Book Review: The Last Leaves Falling
The Last Leaves Fallingby Sarah BenwellSimon & Schuster, 2015Sarah Benwell's debut Young Adult novel The Last Leaves Falling focuses on seventeen-year-old Abe Sora, who's been diagnosed with amyotrophic lateral sclerosis, Lou Gehrig's Disease, and has very little time left to live. Through his perspective, we look back at the slow progress his disease, beginning with its relatively sudden onset:
At first, they thought that the aching in my legs was the flu and nothing more, but the weakness grew, and one day, out on the baseball field, I fell. My legs stopped working. The tests seemed to go on forever. Nobody knew what was wrong with me. They probed and prodded and asked a million questions. Every theory proved wrong, every disease and condition crossed off the list, until finally they found an answer.
Abe lives with his mother in Kyoto, and until his worsening condition forces him to leave high school (Benwell portrays the institution's bureaucratic cowardice with an understated acid that's totally at odds with the benign tone of the rest of the novel, although all the more effective for being so), he's a normal teenager: he's a big baseball, he yearns for friendship, and he spends a lot of his time online. But as the stares of his classmates grow increasingly open, and as the adults around him grow frustratingly epigrammatic (his doctor Kobayashi at one point intones, “What matters is not how much time you have, but how you use it”), Abe begins to take greater solace in the disembodied but nonjudgmental friendships he's forming in online chatrooms, especially with Mai and Kaito, who agree to meet him in real life and do their best to brighten up his final days.Those days are chronicled by Benwell with a straightforward, almost hard edge.
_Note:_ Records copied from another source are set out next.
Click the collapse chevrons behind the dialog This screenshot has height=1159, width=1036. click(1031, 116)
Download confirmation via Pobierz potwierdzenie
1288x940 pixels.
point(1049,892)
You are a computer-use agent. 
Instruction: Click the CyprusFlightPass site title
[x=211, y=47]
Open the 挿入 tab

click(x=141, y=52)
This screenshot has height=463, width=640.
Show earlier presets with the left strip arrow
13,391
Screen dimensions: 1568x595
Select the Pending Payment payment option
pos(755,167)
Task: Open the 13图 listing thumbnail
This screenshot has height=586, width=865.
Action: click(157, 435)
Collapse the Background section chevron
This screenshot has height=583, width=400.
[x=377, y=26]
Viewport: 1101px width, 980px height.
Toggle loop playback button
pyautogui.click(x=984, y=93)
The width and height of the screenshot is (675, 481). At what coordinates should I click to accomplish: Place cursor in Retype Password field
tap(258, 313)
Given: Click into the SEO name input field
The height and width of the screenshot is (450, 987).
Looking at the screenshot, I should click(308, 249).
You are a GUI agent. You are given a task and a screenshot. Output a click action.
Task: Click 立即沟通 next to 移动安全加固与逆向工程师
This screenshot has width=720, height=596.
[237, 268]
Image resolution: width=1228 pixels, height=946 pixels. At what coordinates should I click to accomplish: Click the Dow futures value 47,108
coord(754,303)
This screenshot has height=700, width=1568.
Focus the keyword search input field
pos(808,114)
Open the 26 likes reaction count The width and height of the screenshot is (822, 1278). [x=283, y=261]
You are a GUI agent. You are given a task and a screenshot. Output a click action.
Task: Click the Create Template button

Abe regularly reminds himself that a warrior “must always be mindful of death,” but there's very little that's cinematic about his own deterioration, and even before he faces it in himself, Doctor Kobayashi allows him access to a palliative care ward where he can face it in others, including one harrowing little moment when he's talking to a patient in the final stages of a neurological condition much like his own:
“Are you all right?” The words come out in one rushed breath, but the question is polite and safe, and all he has to do is blink yes, or nod, and we are both home free.But he does not nod. He looks at me, and looks, and then his eyes take on a fierceness that I've never seen before, and his jaw works in wild desperate circles as he tries to gain control, force unused muscles to make words, and his breathing gets faster, louder, desperate. For a moment I think maybe I should call for help. And then, in one harsh breath he wheezes out his answer, emptying his lungs:“No.”
Even so, the studied lack of over-sentimentality detracts not at all from the simple, elegant beauty of the story Benwell tells in these pages. The entire genre of YA has in recent years followed the example of John Green's The Fault in Our Stars and decamped en masse for the ICU unit, with main and secondary characters dropping like flies from every terminal illness in the PDR. This is deplorably lazy, of course, and it might prompt a touch of suspicion in approaching a book like The Last Leaves Falling. But Benwell saves her hackneyed premise by means of her heartfelt performance – this is a moving and ultimately uplifting debut.